Not only were the prosodic trees able to classify the data at rates significantly above chance, but they also provided a consistent advantage over word information alone (for an overall task and three subtasks). Furthermore, the advantage was larger when the word information was based on recognizer hypotheses, than when it was based on the ``true'' words (cheating). This pattern of results suggests that prosody can provide significant benefit over word information alone, and particularly when word recognition is imperfect.

Area 2: Disfluency and sentence boundary modeling

The first major goal of the current project is to build a baseline system that uses both prosodic-acoustic information and automatically recognized words to detect HWEs in spontaneous speech. In previous NSF-funded work, we investigated the use of prosodic features alone for disfluency detection [2, 4], as well as the use of word-based language models for the detection of utterance-boundary event [5]. Additionally we investigated language models designed to represent disfluency events [6]. Therefore the present research extends and integrates the prior work. We worked on three fronts toward this goal.
● ● ● ● ●
• _Goal A_
Answer these questions from the source passage, one per line, marked (i), (ii), (iii):
(i) The advantage of the prosodic trees was larger when the word information was based on what?
(ii) What does the baseline system aim to detect, and in what kind of speech?
(iii) On how many fronts did the researchers work toward the first major goal?

• _Data to use_
● ● ● ● ●
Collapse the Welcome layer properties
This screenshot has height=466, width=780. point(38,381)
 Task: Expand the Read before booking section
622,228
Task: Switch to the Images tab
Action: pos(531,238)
● ● ● ● ●
• _Goal B_
Turn every line of the records above into a numbered list, leaving out any blank lines.

• _Finished answer A_
(i) Recognizer hypotheses, rather than the "true" words.
(ii) HWEs, in spontaneous speech.
(iii) Three.

• _Finished answer B_
1. Collapse the Welcome layer properties
2. This screenshot has height=466, width=780. point(38,381)
3.  Task: Expand the Read before booking section
4. 622,228
5. Task: Switch to the Images tab
6. Action: pos(531,238)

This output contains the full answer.